Boots is also committed to developing new products based on sustainable development principles. As well as focusing on reducing its carbon footprint, Boots is engaged in a number of other initiatives focused on the product journey of products, from recycling to responsible packaging. An example is that Boots is designing their packaging to reduce environmental impact and waste. This includes research projects with designers to develop new sustainable packaging formats, and 80 per cent of its goods are now supplied to stores without transit packaging.
WHAT NEXT FOR BUSINESSES?
The supply chain approach has the potential to unlock significant emissions reductions and large financial benefits by reducing the carbon footprint at an individual product level. It can help individual companies to understand the carbon emissions across the supply chains in which they operate and allow them to prioritise areas where further reductions in emissions can be achieved. The benefits extend beyond business. Organisations can engage with their consumers about the carbon impact of their products, enabling them to make more informed buying decisions.

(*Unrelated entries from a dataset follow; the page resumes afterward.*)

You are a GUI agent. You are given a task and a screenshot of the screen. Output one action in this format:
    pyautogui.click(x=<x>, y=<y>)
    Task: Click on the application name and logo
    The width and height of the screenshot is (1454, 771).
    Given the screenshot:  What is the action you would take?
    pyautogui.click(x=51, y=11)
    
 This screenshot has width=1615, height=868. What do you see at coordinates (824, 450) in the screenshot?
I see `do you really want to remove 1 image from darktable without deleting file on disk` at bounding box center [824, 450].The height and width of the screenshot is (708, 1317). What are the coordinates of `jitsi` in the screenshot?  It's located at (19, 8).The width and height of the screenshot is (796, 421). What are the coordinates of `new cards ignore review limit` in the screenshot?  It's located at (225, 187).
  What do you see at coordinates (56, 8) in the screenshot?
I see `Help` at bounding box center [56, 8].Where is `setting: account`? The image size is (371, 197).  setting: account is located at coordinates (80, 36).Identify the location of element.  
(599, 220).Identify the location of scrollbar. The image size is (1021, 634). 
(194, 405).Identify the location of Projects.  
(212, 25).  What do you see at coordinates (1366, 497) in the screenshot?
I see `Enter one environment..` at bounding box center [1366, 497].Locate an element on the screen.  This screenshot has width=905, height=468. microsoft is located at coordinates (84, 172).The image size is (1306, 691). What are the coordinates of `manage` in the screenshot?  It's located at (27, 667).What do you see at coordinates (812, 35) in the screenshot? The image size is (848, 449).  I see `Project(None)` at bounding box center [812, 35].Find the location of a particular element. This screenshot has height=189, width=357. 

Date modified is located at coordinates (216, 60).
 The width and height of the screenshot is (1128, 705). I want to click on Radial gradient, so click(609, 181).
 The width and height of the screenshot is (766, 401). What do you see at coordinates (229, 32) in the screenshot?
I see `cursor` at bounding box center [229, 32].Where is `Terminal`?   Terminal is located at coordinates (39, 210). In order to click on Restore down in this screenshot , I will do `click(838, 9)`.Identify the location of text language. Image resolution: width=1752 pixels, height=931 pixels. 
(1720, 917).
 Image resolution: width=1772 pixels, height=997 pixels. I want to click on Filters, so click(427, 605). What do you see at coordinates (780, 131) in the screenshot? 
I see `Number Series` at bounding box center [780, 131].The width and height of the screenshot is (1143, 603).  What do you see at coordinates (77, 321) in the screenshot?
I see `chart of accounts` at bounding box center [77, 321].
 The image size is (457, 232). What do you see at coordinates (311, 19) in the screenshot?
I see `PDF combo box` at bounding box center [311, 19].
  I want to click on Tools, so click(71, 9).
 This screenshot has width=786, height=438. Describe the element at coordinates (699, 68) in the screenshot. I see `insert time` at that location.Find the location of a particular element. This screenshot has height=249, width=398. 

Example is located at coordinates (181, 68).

It can also help all of business to make better informed decisions in product manufacturing, purchasing, distribution and product development by considering the costs and liabilities that exist whenever carbon emissions are generated. This is the next step in the evolution of efforts to reduce carbon emissions and mitigate climate change.
Author
Tom Delay was appointed as the first Chief Executive of the Carbon Trust in 2001. A chartered engineer with extensive experience of the energy sector, Tom worked for Shell for 16 years in a variety of commercial and operations roles including four years as General Manager of Pizo Shell – a Shell subsidiary in Gabon, Africa. He moved into management consultancy with McKinsey and Co and then as a Principal with the Global Energy Practice of A T Kearney before joining the Carbon Trust. Tom gained a first class honours degree in mechanical engineering from the University of Southampton in 1981 and completed an MBA at INSEAD, Paris in 1988.
Organisation
The Carbon Trust is a private company set up by the UK Government in response to the threat of climate change. The Carbon Trust works with UK business and the public sector to accelerate the move to a low carbon economy by developing commercial low carbon technologies and helping organisations reduce their carbon emissions. This is delivered through its five complimentary business areas; insights, solutions, innovations, enterprises and investments. Together these help to explain, deliver, develop, create and finance low carbon enterprise.